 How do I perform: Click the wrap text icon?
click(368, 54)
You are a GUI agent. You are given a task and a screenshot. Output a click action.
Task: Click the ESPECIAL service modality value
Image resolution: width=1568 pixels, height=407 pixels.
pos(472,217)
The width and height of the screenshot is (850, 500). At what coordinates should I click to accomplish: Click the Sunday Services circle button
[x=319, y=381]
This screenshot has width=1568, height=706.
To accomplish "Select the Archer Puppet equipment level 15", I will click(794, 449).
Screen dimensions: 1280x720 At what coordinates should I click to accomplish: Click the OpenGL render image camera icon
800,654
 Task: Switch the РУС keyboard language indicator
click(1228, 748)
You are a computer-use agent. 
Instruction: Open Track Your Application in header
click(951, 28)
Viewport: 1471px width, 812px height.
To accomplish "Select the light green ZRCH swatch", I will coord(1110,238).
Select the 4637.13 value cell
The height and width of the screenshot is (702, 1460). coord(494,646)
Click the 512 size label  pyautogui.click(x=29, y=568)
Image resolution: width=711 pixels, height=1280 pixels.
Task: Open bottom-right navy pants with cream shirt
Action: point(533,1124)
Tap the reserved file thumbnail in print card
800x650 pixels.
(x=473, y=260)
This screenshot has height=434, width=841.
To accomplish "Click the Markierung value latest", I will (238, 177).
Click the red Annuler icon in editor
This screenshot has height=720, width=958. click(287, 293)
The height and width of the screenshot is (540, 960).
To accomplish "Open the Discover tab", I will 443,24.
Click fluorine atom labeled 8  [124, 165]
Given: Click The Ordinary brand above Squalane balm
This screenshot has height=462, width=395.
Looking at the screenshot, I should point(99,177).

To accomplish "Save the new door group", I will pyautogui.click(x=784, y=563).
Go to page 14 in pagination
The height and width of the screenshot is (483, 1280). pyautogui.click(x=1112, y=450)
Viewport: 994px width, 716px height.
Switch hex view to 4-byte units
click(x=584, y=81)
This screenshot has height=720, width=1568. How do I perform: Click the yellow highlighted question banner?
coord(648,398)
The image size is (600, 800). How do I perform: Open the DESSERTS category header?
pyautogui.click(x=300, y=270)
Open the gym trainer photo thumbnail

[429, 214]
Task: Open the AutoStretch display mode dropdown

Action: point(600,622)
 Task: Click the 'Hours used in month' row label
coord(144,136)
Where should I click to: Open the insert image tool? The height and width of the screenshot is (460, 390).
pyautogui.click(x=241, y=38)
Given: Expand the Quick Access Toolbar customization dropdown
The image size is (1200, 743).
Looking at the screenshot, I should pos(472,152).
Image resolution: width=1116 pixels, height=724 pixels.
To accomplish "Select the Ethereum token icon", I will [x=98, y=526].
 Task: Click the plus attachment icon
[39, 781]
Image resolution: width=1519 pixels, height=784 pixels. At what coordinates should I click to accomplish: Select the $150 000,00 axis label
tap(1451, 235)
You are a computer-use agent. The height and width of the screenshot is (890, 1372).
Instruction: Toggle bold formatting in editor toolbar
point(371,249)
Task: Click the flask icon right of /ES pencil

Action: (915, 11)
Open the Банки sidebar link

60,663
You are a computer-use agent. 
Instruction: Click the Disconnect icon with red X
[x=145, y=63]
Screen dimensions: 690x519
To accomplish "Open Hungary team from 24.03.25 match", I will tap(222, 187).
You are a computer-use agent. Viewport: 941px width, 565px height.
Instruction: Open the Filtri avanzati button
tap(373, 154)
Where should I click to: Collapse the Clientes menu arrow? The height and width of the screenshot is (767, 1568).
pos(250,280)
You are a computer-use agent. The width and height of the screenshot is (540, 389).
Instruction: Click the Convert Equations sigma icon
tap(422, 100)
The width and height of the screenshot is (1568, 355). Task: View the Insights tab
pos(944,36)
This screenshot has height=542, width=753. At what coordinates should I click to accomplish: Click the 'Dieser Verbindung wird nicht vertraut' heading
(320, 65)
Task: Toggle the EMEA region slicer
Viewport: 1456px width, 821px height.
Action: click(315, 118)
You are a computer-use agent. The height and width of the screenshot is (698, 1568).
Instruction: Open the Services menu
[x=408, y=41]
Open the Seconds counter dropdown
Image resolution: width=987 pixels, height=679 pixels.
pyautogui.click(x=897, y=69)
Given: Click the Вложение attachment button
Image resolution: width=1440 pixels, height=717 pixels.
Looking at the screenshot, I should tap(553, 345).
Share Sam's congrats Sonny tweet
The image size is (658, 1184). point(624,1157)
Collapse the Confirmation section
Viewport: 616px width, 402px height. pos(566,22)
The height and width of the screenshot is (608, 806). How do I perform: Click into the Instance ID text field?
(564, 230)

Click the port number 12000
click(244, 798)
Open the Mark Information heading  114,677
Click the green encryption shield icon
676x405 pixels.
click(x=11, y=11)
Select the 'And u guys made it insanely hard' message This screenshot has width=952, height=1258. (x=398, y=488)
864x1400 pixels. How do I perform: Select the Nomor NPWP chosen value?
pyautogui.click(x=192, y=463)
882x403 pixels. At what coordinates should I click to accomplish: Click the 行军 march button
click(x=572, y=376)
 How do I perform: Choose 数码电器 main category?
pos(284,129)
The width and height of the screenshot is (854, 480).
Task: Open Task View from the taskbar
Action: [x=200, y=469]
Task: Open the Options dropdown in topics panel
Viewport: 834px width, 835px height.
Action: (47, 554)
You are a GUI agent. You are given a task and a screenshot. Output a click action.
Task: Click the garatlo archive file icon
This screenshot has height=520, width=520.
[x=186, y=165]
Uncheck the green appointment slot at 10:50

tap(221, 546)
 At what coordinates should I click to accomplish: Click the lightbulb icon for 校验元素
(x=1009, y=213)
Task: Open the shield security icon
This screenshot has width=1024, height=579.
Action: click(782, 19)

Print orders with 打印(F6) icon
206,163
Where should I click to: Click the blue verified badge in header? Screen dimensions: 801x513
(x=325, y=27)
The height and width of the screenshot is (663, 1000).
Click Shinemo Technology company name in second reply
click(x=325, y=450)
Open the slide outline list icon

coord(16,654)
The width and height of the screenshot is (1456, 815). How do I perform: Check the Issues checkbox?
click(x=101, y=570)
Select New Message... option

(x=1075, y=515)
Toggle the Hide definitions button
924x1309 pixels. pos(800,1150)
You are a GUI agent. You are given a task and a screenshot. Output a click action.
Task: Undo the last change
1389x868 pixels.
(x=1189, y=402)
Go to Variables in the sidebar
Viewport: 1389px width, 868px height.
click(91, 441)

□ □ □ □ □ □ □

§ **REQUIREMENT**: Repeat the listing above in full, word for word.

§ **ANSWER SECTION**:
 How do I perform: Click the wrap text icon?
click(368, 54)
You are a GUI agent. You are given a task and a screenshot. Output a click action.
Task: Click the ESPECIAL service modality value
Image resolution: width=1568 pixels, height=407 pixels.
pos(472,217)
The width and height of the screenshot is (850, 500). At what coordinates should I click to accomplish: Click the Sunday Services circle button
[x=319, y=381]
This screenshot has width=1568, height=706.
To accomplish "Select the Archer Puppet equipment level 15", I will click(794, 449).
Screen dimensions: 1280x720 At what coordinates should I click to accomplish: Click the OpenGL render image camera icon
800,654
 Task: Switch the РУС keyboard language indicator
click(1228, 748)
You are a computer-use agent. 
Instruction: Open Track Your Application in header
click(951, 28)
Viewport: 1471px width, 812px height.
To accomplish "Select the light green ZRCH swatch", I will coord(1110,238).
Select the 4637.13 value cell
The height and width of the screenshot is (702, 1460). coord(494,646)
Click the 512 size label  pyautogui.click(x=29, y=568)
Image resolution: width=711 pixels, height=1280 pixels.
Task: Open bottom-right navy pants with cream shirt
Action: point(533,1124)
Tap the reserved file thumbnail in print card
800x650 pixels.
(x=473, y=260)
This screenshot has height=434, width=841.
To accomplish "Click the Markierung value latest", I will (238, 177).
Click the red Annuler icon in editor
This screenshot has height=720, width=958. click(287, 293)
The height and width of the screenshot is (540, 960).
To accomplish "Open the Discover tab", I will 443,24.
Click fluorine atom labeled 8  [124, 165]
Given: Click The Ordinary brand above Squalane balm
This screenshot has height=462, width=395.
Looking at the screenshot, I should point(99,177).

To accomplish "Save the new door group", I will pyautogui.click(x=784, y=563).
Go to page 14 in pagination
The height and width of the screenshot is (483, 1280). pyautogui.click(x=1112, y=450)
Viewport: 994px width, 716px height.
Switch hex view to 4-byte units
click(x=584, y=81)
This screenshot has height=720, width=1568. How do I perform: Click the yellow highlighted question banner?
coord(648,398)
The image size is (600, 800). How do I perform: Open the DESSERTS category header?
pyautogui.click(x=300, y=270)
Open the gym trainer photo thumbnail

[429, 214]
Task: Open the AutoStretch display mode dropdown

Action: point(600,622)
 Task: Click the 'Hours used in month' row label
coord(144,136)
Where should I click to: Open the insert image tool? The height and width of the screenshot is (460, 390).
pyautogui.click(x=241, y=38)
Given: Expand the Quick Access Toolbar customization dropdown
The image size is (1200, 743).
Looking at the screenshot, I should pos(472,152).
Image resolution: width=1116 pixels, height=724 pixels.
To accomplish "Select the Ethereum token icon", I will [x=98, y=526].
 Task: Click the plus attachment icon
[39, 781]
Image resolution: width=1519 pixels, height=784 pixels. At what coordinates should I click to accomplish: Select the $150 000,00 axis label
tap(1451, 235)
You are a computer-use agent. The height and width of the screenshot is (890, 1372).
Instruction: Toggle bold formatting in editor toolbar
point(371,249)
Task: Click the flask icon right of /ES pencil

Action: (915, 11)
Open the Банки sidebar link

60,663
You are a computer-use agent. 
Instruction: Click the Disconnect icon with red X
[x=145, y=63]
Screen dimensions: 690x519
To accomplish "Open Hungary team from 24.03.25 match", I will tap(222, 187).
You are a computer-use agent. Viewport: 941px width, 565px height.
Instruction: Open the Filtri avanzati button
tap(373, 154)
Where should I click to: Collapse the Clientes menu arrow? The height and width of the screenshot is (767, 1568).
pos(250,280)
You are a computer-use agent. The width and height of the screenshot is (540, 389).
Instruction: Click the Convert Equations sigma icon
tap(422, 100)
The width and height of the screenshot is (1568, 355). Task: View the Insights tab
pos(944,36)
This screenshot has height=542, width=753. At what coordinates should I click to accomplish: Click the 'Dieser Verbindung wird nicht vertraut' heading
(320, 65)
Task: Toggle the EMEA region slicer
Viewport: 1456px width, 821px height.
Action: click(315, 118)
You are a computer-use agent. The height and width of the screenshot is (698, 1568).
Instruction: Open the Services menu
[x=408, y=41]
Open the Seconds counter dropdown
Image resolution: width=987 pixels, height=679 pixels.
pyautogui.click(x=897, y=69)
Given: Click the Вложение attachment button
Image resolution: width=1440 pixels, height=717 pixels.
Looking at the screenshot, I should tap(553, 345).
Share Sam's congrats Sonny tweet
The image size is (658, 1184). point(624,1157)
Collapse the Confirmation section
Viewport: 616px width, 402px height. pos(566,22)
The height and width of the screenshot is (608, 806). How do I perform: Click into the Instance ID text field?
(564, 230)

Click the port number 12000
click(244, 798)
Open the Mark Information heading  114,677
Click the green encryption shield icon
676x405 pixels.
click(x=11, y=11)
Select the 'And u guys made it insanely hard' message This screenshot has width=952, height=1258. (x=398, y=488)
864x1400 pixels. How do I perform: Select the Nomor NPWP chosen value?
pyautogui.click(x=192, y=463)
882x403 pixels. At what coordinates should I click to accomplish: Click the 行军 march button
click(x=572, y=376)
 How do I perform: Choose 数码电器 main category?
pos(284,129)
The width and height of the screenshot is (854, 480).
Task: Open Task View from the taskbar
Action: [x=200, y=469]
Task: Open the Options dropdown in topics panel
Viewport: 834px width, 835px height.
Action: (47, 554)
You are a GUI agent. You are given a task and a screenshot. Output a click action.
Task: Click the garatlo archive file icon
This screenshot has height=520, width=520.
[x=186, y=165]
Uncheck the green appointment slot at 10:50

tap(221, 546)
 At what coordinates should I click to accomplish: Click the lightbulb icon for 校验元素
(x=1009, y=213)
Task: Open the shield security icon
This screenshot has width=1024, height=579.
Action: click(782, 19)

Print orders with 打印(F6) icon
206,163
Where should I click to: Click the blue verified badge in header? Screen dimensions: 801x513
(x=325, y=27)
The height and width of the screenshot is (663, 1000).
Click Shinemo Technology company name in second reply
click(x=325, y=450)
Open the slide outline list icon

coord(16,654)
The width and height of the screenshot is (1456, 815). How do I perform: Check the Issues checkbox?
click(x=101, y=570)
Select New Message... option

(x=1075, y=515)
Toggle the Hide definitions button
924x1309 pixels. pos(800,1150)
You are a GUI agent. You are given a task and a screenshot. Output a click action.
Task: Undo the last change
1389x868 pixels.
(x=1189, y=402)
Go to Variables in the sidebar
Viewport: 1389px width, 868px height.
click(91, 441)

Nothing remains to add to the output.